**TEKS BACAAN**.
───
Konsumsi televisi di Indonesia hampir sebangun dengan konsumsi televisi dunia, hampir setiap rumah tangga memiliki satu set televisi. Saat ini ada sekitar 45 juta rumah tangga di Indonesia.
Tren harga televisi yang semakin murah dan terjangkau, dengan layar datar ukuran semakin lebar serta fitur yang semakin kekinian yaitu bisa tersambung ke Internet. Produksi televisi baru juga tidak lagi menyediakan penerima siaran frekuensi analog, ini menciptakan dorongan percepatan migrasi televisi analog ke televisi digital, Set-top-box untuk konversi sinyal analog/digital sepertinya tidak terlalu dibutuhkan.
Mungkin bukan set-top-box gratis yang diperlukan rakyat namun subsidi pembelian baru televisi yang bisa memberikan keberhasilan yang pasti bagi program migrasi televisi digital. Peran hadirnya televisi bagi rakyat adalah sangat kritikal, baik swasta komersial maupun yang dikendalikan oleh negara, satu-satunya alasan penyiaran publik adalah layanan publik (World Radio and Television Council).
Pergeseran demografi antara populasi usia tua (lahir sebelum tahun 1997, sebelum Internet dan smartphone menjadi esensial) dengan kelompok populasi usia muda (lahir setelah 1997) menyebabkan cara menonton televisi yang berbeda. Pemirsa tua umumnya menonton televisi dengan memilih kanal dan program yang disediakan oleh para Stasiun Televisi, sementara kaum muda sangat jarang menonton televisi- mereka menggunakan layar televisi seperti menggunakan Smartphone, ipad dan laptop-nya untuk menonton segala jenis format video yang diinginkan melalui ketersambungan jaringan Internet.
Beberapa sumber data secara global semakin menegaskan tren menonton Televisi melalui sambungan Internet semakin meningkat. Jumlah jam tayangan Youtube dan Netflix yang ditonton jauh lebih panjang ketimbang tayangan televisi biasa atau kanal televisi linier.
───
Tolong tuliskan kembali tanpa perubahan bagian teks tentang televisi di atas, antara "Konsumsi televisi di" dan "tangga di Indonesia.", termasuk kedua batas itu. Daftar berikut tidak berhubungan dengan teks tentang televisi.
───
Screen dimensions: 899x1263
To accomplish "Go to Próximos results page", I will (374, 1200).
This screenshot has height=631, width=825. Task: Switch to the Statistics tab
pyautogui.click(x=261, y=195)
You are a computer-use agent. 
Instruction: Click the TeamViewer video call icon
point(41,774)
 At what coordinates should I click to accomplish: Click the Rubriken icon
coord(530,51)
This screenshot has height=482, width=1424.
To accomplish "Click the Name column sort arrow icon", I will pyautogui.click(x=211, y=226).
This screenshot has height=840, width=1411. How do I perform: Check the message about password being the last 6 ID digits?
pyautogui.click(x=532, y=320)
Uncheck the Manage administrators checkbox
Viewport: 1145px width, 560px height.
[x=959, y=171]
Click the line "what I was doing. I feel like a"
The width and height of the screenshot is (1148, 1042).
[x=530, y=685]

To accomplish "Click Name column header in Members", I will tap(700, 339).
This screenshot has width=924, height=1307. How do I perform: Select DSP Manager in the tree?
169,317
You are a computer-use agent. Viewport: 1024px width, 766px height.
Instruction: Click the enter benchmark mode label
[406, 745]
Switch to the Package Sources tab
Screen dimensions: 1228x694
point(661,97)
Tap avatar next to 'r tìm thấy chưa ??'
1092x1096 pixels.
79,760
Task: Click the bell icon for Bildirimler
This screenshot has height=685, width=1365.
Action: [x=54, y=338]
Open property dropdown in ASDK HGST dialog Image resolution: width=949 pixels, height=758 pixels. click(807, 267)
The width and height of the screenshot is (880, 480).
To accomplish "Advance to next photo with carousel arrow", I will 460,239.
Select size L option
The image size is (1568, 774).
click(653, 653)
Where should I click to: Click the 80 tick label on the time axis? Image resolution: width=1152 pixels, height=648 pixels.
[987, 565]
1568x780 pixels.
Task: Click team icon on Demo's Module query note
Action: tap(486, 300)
───
**PEMBAHASAN**.
Konsumsi televisi di Indonesia hampir sebangun dengan konsumsi televisi dunia, hampir setiap rumah tangga memiliki satu set televisi. Saat ini ada sekitar 45 juta rumah tangga di Indonesia.